* **What to do**
Reproduce every one of the rows below, word for word.

BEGIN Exercise inputs

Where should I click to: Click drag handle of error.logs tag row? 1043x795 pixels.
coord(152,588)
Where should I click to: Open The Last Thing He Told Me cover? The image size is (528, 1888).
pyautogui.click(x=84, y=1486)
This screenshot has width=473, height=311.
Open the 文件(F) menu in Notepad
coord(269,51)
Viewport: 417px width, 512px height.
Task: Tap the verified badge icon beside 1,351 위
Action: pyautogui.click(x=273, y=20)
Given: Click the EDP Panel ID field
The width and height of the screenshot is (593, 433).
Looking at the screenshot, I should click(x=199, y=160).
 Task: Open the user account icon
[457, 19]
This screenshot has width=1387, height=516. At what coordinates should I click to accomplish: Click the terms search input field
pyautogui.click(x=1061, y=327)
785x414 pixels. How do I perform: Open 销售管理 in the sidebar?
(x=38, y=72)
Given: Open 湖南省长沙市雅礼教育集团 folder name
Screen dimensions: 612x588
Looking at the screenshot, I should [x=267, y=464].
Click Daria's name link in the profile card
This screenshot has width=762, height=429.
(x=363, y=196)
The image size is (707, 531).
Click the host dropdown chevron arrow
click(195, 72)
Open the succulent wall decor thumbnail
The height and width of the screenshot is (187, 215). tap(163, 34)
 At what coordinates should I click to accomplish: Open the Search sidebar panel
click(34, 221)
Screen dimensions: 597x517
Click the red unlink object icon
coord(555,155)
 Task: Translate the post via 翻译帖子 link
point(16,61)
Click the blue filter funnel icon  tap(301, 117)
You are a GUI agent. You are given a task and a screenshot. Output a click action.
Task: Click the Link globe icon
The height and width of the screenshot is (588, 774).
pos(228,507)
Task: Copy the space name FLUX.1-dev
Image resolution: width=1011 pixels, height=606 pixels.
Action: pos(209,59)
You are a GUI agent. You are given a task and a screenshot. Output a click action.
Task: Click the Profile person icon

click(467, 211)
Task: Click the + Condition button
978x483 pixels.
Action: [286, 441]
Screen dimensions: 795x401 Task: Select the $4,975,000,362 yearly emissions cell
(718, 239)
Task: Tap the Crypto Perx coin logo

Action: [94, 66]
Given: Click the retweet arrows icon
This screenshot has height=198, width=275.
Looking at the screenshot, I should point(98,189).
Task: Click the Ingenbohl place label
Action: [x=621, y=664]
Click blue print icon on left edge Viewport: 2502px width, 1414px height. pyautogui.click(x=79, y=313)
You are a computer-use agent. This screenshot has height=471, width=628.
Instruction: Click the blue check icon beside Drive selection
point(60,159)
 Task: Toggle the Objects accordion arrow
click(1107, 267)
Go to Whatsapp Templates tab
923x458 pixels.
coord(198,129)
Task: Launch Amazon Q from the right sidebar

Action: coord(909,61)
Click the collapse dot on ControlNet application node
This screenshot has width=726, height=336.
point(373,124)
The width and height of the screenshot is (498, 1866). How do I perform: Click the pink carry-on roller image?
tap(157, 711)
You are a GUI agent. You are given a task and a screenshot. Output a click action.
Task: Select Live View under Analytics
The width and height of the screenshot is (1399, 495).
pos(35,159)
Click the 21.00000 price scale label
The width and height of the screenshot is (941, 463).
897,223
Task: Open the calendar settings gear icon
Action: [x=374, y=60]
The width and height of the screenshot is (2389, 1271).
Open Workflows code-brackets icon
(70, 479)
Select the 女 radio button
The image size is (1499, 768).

END Exercise inputs

* **Result of the task**
Where should I click to: Click drag handle of error.logs tag row? 1043x795 pixels.
coord(152,588)
Where should I click to: Open The Last Thing He Told Me cover? The image size is (528, 1888).
pyautogui.click(x=84, y=1486)
This screenshot has width=473, height=311.
Open the 文件(F) menu in Notepad
coord(269,51)
Viewport: 417px width, 512px height.
Task: Tap the verified badge icon beside 1,351 위
Action: pyautogui.click(x=273, y=20)
Given: Click the EDP Panel ID field
The width and height of the screenshot is (593, 433).
Looking at the screenshot, I should click(x=199, y=160).
 Task: Open the user account icon
[457, 19]
This screenshot has width=1387, height=516. At what coordinates should I click to accomplish: Click the terms search input field
pyautogui.click(x=1061, y=327)
785x414 pixels. How do I perform: Open 销售管理 in the sidebar?
(x=38, y=72)
Given: Open 湖南省长沙市雅礼教育集团 folder name
Screen dimensions: 612x588
Looking at the screenshot, I should [x=267, y=464].
Click Daria's name link in the profile card
This screenshot has width=762, height=429.
(x=363, y=196)
The image size is (707, 531).
Click the host dropdown chevron arrow
click(195, 72)
Open the succulent wall decor thumbnail
The height and width of the screenshot is (187, 215). tap(163, 34)
 At what coordinates should I click to accomplish: Open the Search sidebar panel
click(34, 221)
Screen dimensions: 597x517
Click the red unlink object icon
coord(555,155)
 Task: Translate the post via 翻译帖子 link
point(16,61)
Click the blue filter funnel icon  tap(301, 117)
You are a GUI agent. You are given a task and a screenshot. Output a click action.
Task: Click the Link globe icon
The height and width of the screenshot is (588, 774).
pos(228,507)
Task: Copy the space name FLUX.1-dev
Image resolution: width=1011 pixels, height=606 pixels.
Action: pos(209,59)
You are a GUI agent. You are given a task and a screenshot. Output a click action.
Task: Click the Profile person icon

click(467, 211)
Task: Click the + Condition button
978x483 pixels.
Action: [286, 441]
Screen dimensions: 795x401 Task: Select the $4,975,000,362 yearly emissions cell
(718, 239)
Task: Tap the Crypto Perx coin logo

Action: [94, 66]
Given: Click the retweet arrows icon
This screenshot has height=198, width=275.
Looking at the screenshot, I should point(98,189).
Task: Click the Ingenbohl place label
Action: [x=621, y=664]
Click blue print icon on left edge Viewport: 2502px width, 1414px height. pyautogui.click(x=79, y=313)
You are a computer-use agent. This screenshot has height=471, width=628.
Instruction: Click the blue check icon beside Drive selection
point(60,159)
 Task: Toggle the Objects accordion arrow
click(1107, 267)
Go to Whatsapp Templates tab
923x458 pixels.
coord(198,129)
Task: Launch Amazon Q from the right sidebar

Action: coord(909,61)
Click the collapse dot on ControlNet application node
This screenshot has width=726, height=336.
point(373,124)
The width and height of the screenshot is (498, 1866). How do I perform: Click the pink carry-on roller image?
tap(157, 711)
You are a GUI agent. You are given a task and a screenshot. Output a click action.
Task: Select Live View under Analytics
The width and height of the screenshot is (1399, 495).
pos(35,159)
Click the 21.00000 price scale label
The width and height of the screenshot is (941, 463).
897,223
Task: Open the calendar settings gear icon
Action: [x=374, y=60]
The width and height of the screenshot is (2389, 1271).
Open Workflows code-brackets icon
(70, 479)
Select the 女 radio button
The image size is (1499, 768).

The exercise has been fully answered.